King's English cover

King's English

by Francis George Fowler

"When it was first published in 1906, The King's English was a radical and contentious work. Through examples from the works of journalists and novelists of the day the Fowler brothers illustrate grammatical slips and infelicities of style and how best these should be avoided. Had Dickens, for example, owned a copy of The King's English he would not have written 'your great ability and trustfulness'; he would have recognized the malapropism and realized that the context demanded trustworthiness." "The book provoked a flurry of debate in The Times and its acceptance of Americanisms caused one London critic to warn that the Fowler brothers' ideas would become 'the corner-stone of a new Tower of Babel which would cast its sinister shadow over the future of humanity'. This book remains a classic reference work on the frequently made blunders of English usage. As such, it is a guide to improved expression and style, of interest as much to the modern reader as it was to readers at the dawn of the twentieth century."--BOOK JACKET.

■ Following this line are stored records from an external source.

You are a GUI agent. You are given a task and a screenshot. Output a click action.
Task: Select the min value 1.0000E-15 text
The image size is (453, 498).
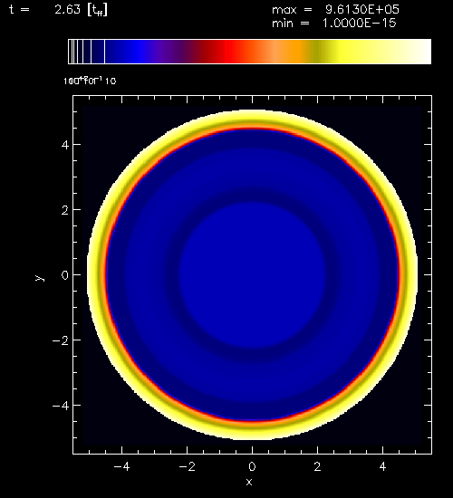point(360,23)
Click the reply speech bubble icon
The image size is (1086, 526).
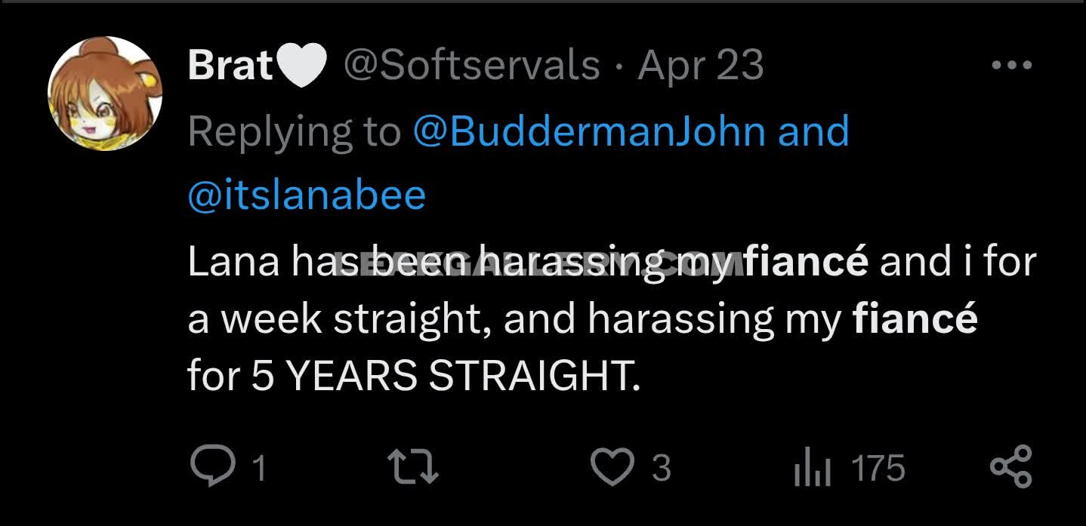(211, 466)
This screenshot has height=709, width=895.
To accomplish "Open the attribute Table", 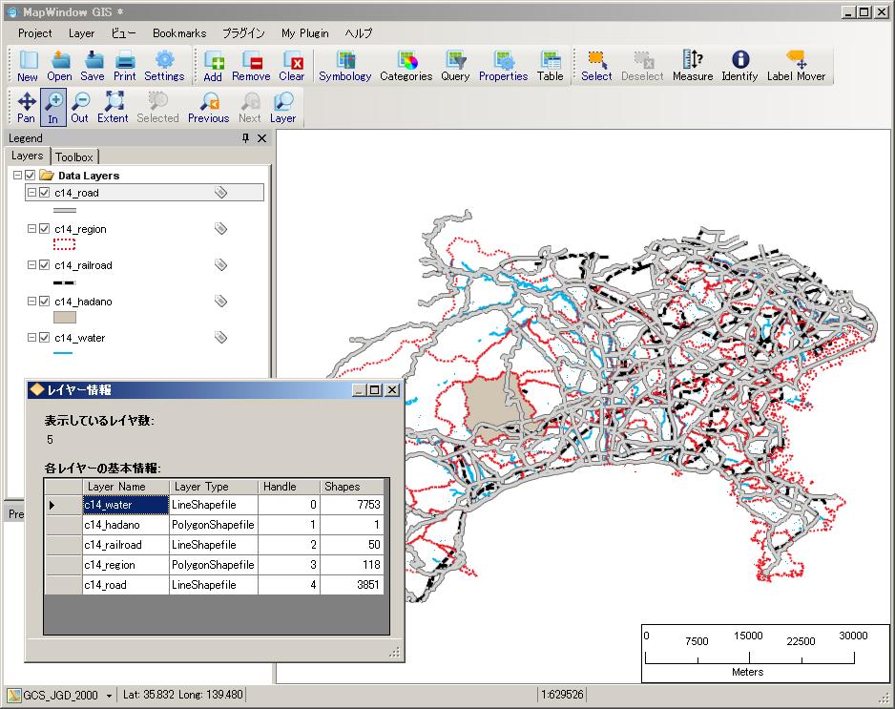I will [x=551, y=65].
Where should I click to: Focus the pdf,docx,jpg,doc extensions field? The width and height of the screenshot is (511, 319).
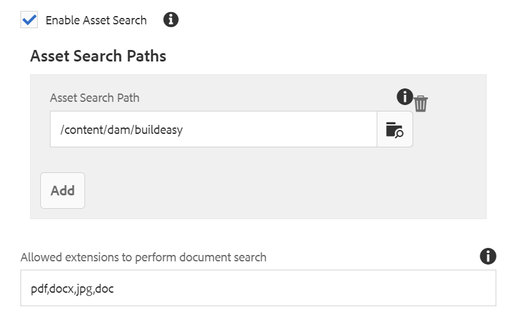click(x=258, y=288)
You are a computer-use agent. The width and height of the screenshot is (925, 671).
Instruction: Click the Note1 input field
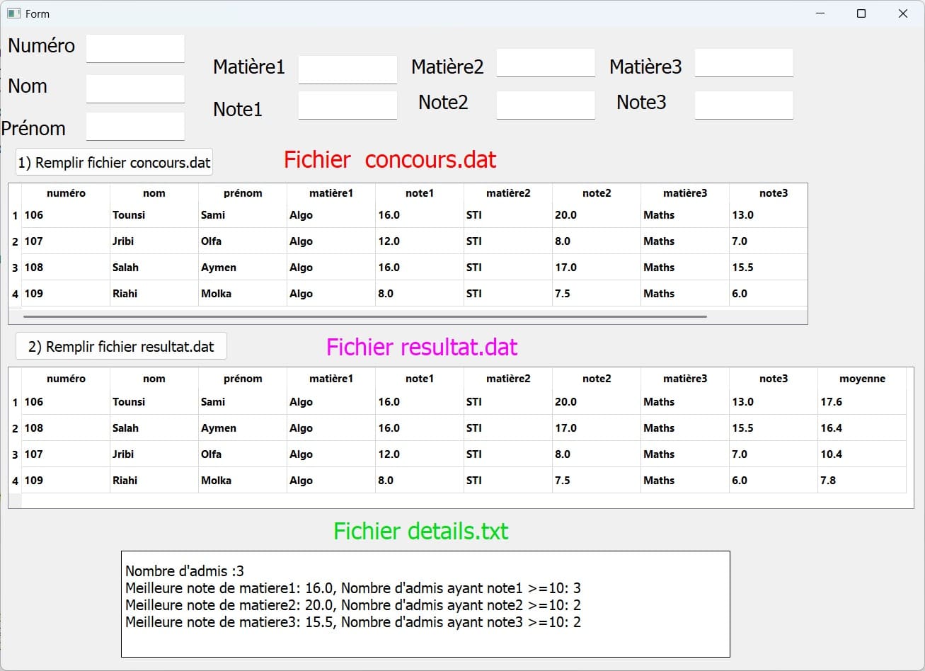click(347, 105)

Chappie’s discussion starters

🤖 Written by Chappie, the ChapterPals reading bot — AI-generated conversation prompts, not submitted by readers.

  1. Which character stayed with you after you turned the last page, and why?
  2. Was there a moment where you disagreed with a character’s choice? What would you have done?
  3. What theme did this book keep circling back to — and did it earn its ending?
  4. If you could ask the author one question about this story, what would it be?
  5. Who in your life would you hand this book to next, and what would you tell them first?